Vous avez acquis un fonds de commerce pour développer votre activité, mais la revente intervient avant cinq ans. Une telle opération peut-elle ouvrir droit à une exonération d’impôt sur les sociétés (IS) sur la plus-value réalisée ? Décryptage d’un mécanisme fiscal souvent méconnu.
Le cadre de l’exonération des plus-values
Lorsqu’une société soumise à l’IS cède une branche complète d’activité ou des éléments équivalents, comme un fonds de commerce ou un fonds artisanal, elle peut prétendre à une exonération totale ou partielle sur la plus-value réalisée, sous certaines conditions comme l’explique le spécialiste des transmissions d’entreprises et de fonds de commerce Pic International. Cette exonération repose sur l’article 238 quindecies du Code général des impôts (CGI). L’objectif ? Faciliter les transmissions d’entreprises tout en garantissant une certaine pérennité économique. Cependant, le bénéfice de cette mesure est strictement encadré.
Totale ou partielle : les règles de l’exonération
Pour prétendre à l’exonération totale, la valeur des éléments cédés (par exemple, le fonds de commerce) doit être inférieure ou égale à 300 000 euros. Entre 300 000 et 500 000 euros, l’exonération devient partielle : un système proportionnel s’applique, réduisant progressivement l’avantage fiscal au fur et à mesure que la valeur dépasse le seuil inférieur.

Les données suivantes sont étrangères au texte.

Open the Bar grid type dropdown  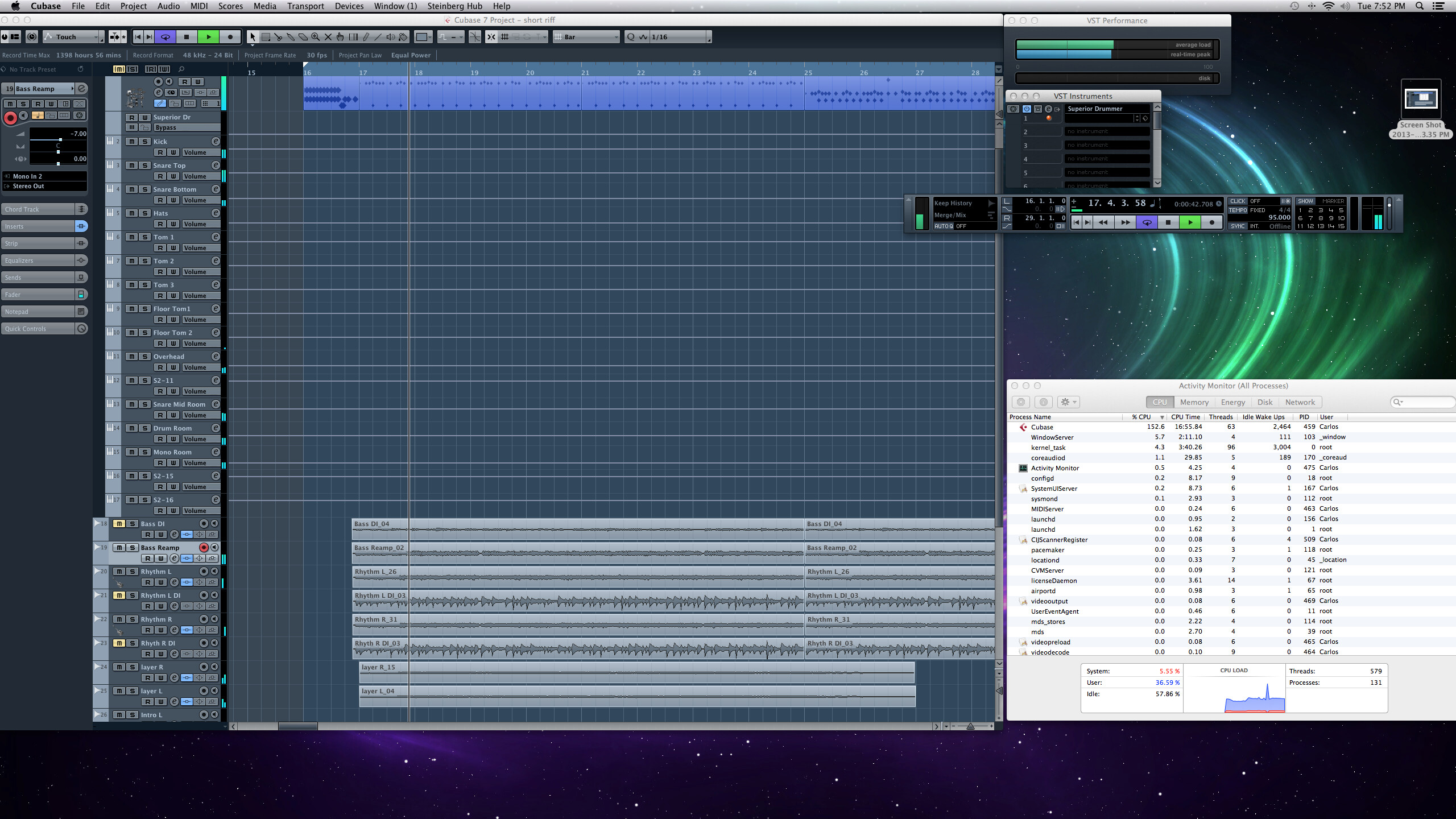586,37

Au-delà de ces montants, aucune exonération n’est possible : l’ensemble de la plus-value devient imposable au taux normal de l’IS.

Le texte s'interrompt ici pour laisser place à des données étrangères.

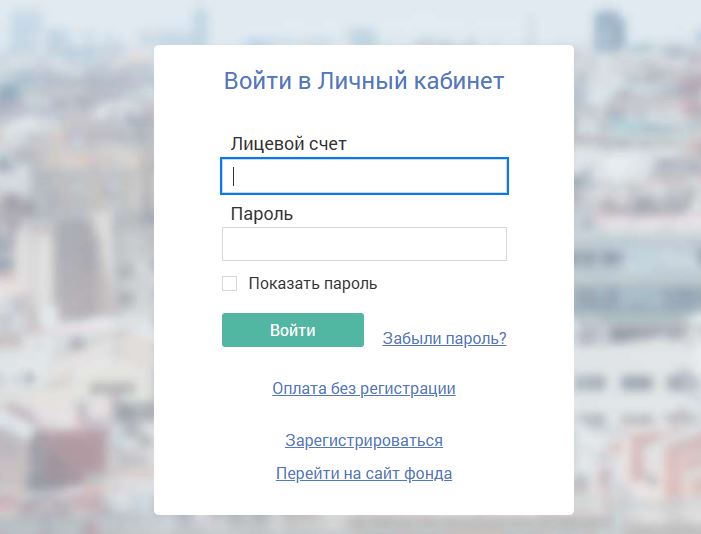Click blurred background left of login card
The height and width of the screenshot is (534, 701).
coord(75,270)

Les conditions pour accéder à cet avantage fiscal
Pour bénéficier de cette exonération, plusieurs critères doivent être remplis :
- Le statut de PME : la société cédante doit répondre à la définition européenne de la PME. Elle doit avoir moins de 250 salariés et respecter l’un des deux critères financiers suivants : un chiffre d’affaires annuel inférieur à 50 millions d’euros ou un total de bilan inférieur à 43 millions d’euros.

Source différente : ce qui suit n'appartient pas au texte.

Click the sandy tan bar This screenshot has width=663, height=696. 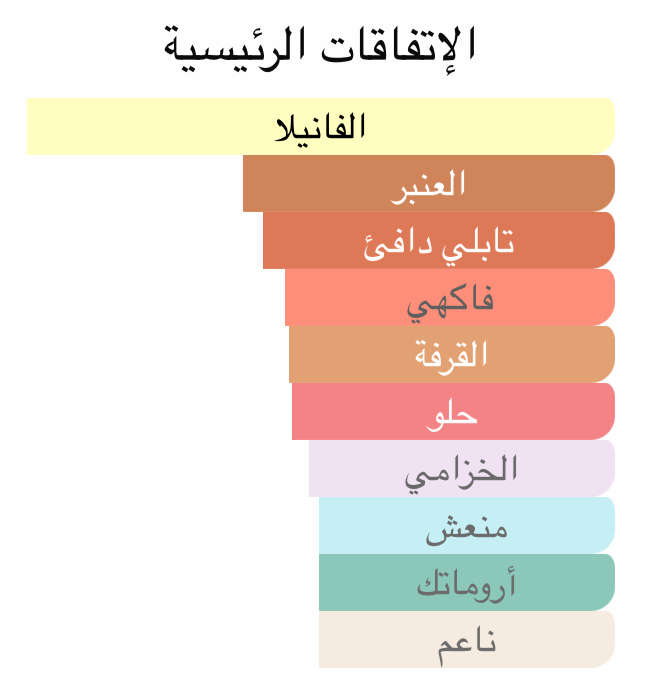[x=451, y=355]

- L’indépendance capitalistique : le capital de la société ou ses droits de vote ne doivent pas être détenus à plus de 25% par une autre société, sauf si celle-ci est également une PME.
- L’absence de lien avec l’acquéreur : la société cédante ne peut pas être contrôlée directement ou indirectement par la société cessionnaire.
- Une durée minimale d’activité : la société doit avoir exercé son activité depuis au moins cinq ans à la date de la cession.
Focus sur la durée d’activité
La condition des cinq ans constitue souvent une source de confusion. Selon la loi, ce délai débute à la date d’exercice effectif de l’activité et se termine à la date de cession de la branche complète d’activité. Mais qu’en est-il lorsque l’activité est répartie sur plusieurs établissements ou fonds de commerce ? Cette question a fait l’objet d’une clarification récente.
Une activité répartie sur plusieurs fonds
Prenons un exemple : une société exploite un fonds de commerce depuis de nombreuses années et en acquiert un second pour développer son activité. Elle revend ce second fonds après seulement trois ans d’exploitation. Cette cession peut-elle bénéficier de l’exonération d’IS ?
La réponse est oui, comme l’a confirmé le Conseil d’État dans une décision du 13 juin 2018. L’administration fiscale soutenait que la durée de détention spécifique du fonds cédé devait être d’au moins cinq ans pour ouvrir droit à l’exonération. Mais le Conseil d’État a opté pour une interprétation plus large et favorable aux contribuables.
Selon cette jurisprudence, ce n’est pas la durée de détention du fonds en question qui compte, mais bien la durée d’exercice de l’activité globale de la société dans le même secteur. Ainsi, si l’activité exercée via le fonds cédé s’inscrit dans une continuité avec celle pratiquée depuis au moins cinq ans, l’exonération peut s’appliquer.
Illustration concrète de la décision
Dans l’affaire examinée par le Conseil d’État, une société spécialisée dans la vente de produits d’optique exploitait un fonds de commerce depuis plus de huit ans. Elle acquiert un second fonds d’optique qu’elle revend trois ans plus tard. L’administration fiscale refuse l’exonération partielle sur la plus-value de cette cession, arguant que le second fonds n’avait pas été détenu pendant cinq ans.
Le Conseil d’État a rejeté cette position, arguant que la société, ayant exercé la même activité depuis plus de cinq ans, remplissait la condition de durée d’activité exigée par l’article 238 quindecies. Par conséquent, elle pouvait bénéficier de l’exonération partielle, malgré la cession anticipée du second fonds.